Tonight’s evening session was certainly one of the highlights of the first full day of programming: “Psychology in the 20th Century” ran during the 7:30-9:30pm time slot. Jeremy Blatter (Harvard University) opened the session with a discussion of Hugo Munsterberg’s use of film as a venue to promote and popularize psychology. The presentation included a clip that illustrated what participants would have seen in some early psychological research that used film. Blatter also mentioned an extension of the project for which he is recreating the psycological test films that Munsterberg created for Paramount based on the remaining archival material relevant to the project. Next was Brian Casey’s (National Institute of Health) talk on re-emergence of psychosurgery in the 1970s and the relationship between the National Institute of Mental Health and society. Some of the many elements Casey highlighted was how the psychosurgery story showcases how the NIMH weathered the anti-psychiatry movement and their role in civil rights history. Jason Richard Miller (UCLA) discussed Henry Murray’s development of the Thematic Apperception Test and the role he played with the OSS during the war as an aid to recruitment. Finally, Justin Garson (University of Utah) ended the evening with a talk about the physiologist Edgar Adrian, who won the Nobel prize in 1926 for recording the electrical activity of a single neuron, and his use of terms such as “information”, “message”, and “signaling” to describe nerve action. Garson suggested that one of the elements that prompted Adrian to use these communication analogies was earlier research conducted in the field with vacuum tubes.

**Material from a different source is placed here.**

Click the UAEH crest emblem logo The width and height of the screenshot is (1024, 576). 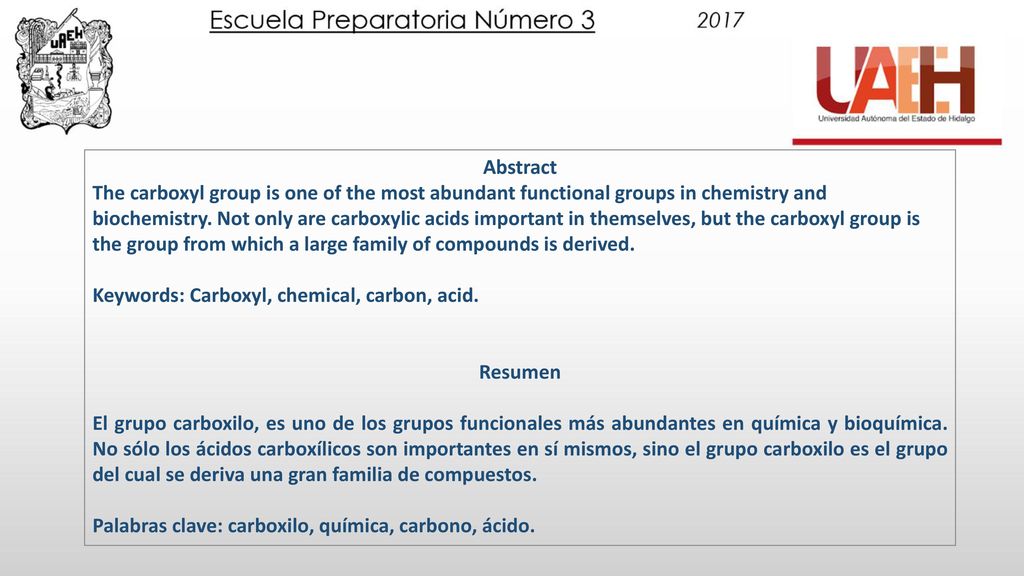pyautogui.click(x=63, y=71)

This afternoon I also attended a great session: “Objects of Science, Objects of Culture: Models and Specimens in 19th Century Natural History”. Although not directly psychological in terms of topic, I think AHP readers would have been interested in the discussion of how the use of an object determines its interpretative properties (and how this can change depending on place, time). For instance, Margaret Olszewski’s (University of Toronto) talk on Auzoux’s botancial models highlighted the use of the same models at Cornell and Mount Holyoke. She found that while Cornell used (and reportedly continues to use) the models in botany lessons as a tool to learn scientific practice, the same models at Mount Holyoke did not become intergrated into the classroom environment in the same way nor did they succeed in moving the learning environment indoors and, in effect, served more as an object of culture. Ruthann Dyer’s (York University) talk in the same session, “Tusks at Tufts”, also highlighted this distinction through the fascinating story of the fate of Jumbo, P.T. Barnum‘s giant African elephant, and his rebirth as a material object.
My own presentation today on the display of the material culture of asylums and psychiatric hospitals preventing me from seeing several talks that were being presented at the same time this afternoon but looked to be extremely interesting:
Elise Juzda (University of Cambridge): “The Rise and Fall of British Craniometry, 1860-1900”
Sherrie Lyons (Empire State College): “Taking Fringe Science Seriously: Examining the Connection between Phrenology and Evolutionary Theory”
Alexandra Bacopoulos-Viau (University of Cambridge): “Frozen Bodies: Representations of Catalepsy in French 19th-Century Medical Texts”
Stephanie Shirilan (Syracuse University): “Allegrifying the Spirits’: Scholarly Melancholy and Study as its Cure in Robert Burton’s The Anatomy of Melancholy.
Edgar Adrian received the Nobel prize together with Sherrington in 1932.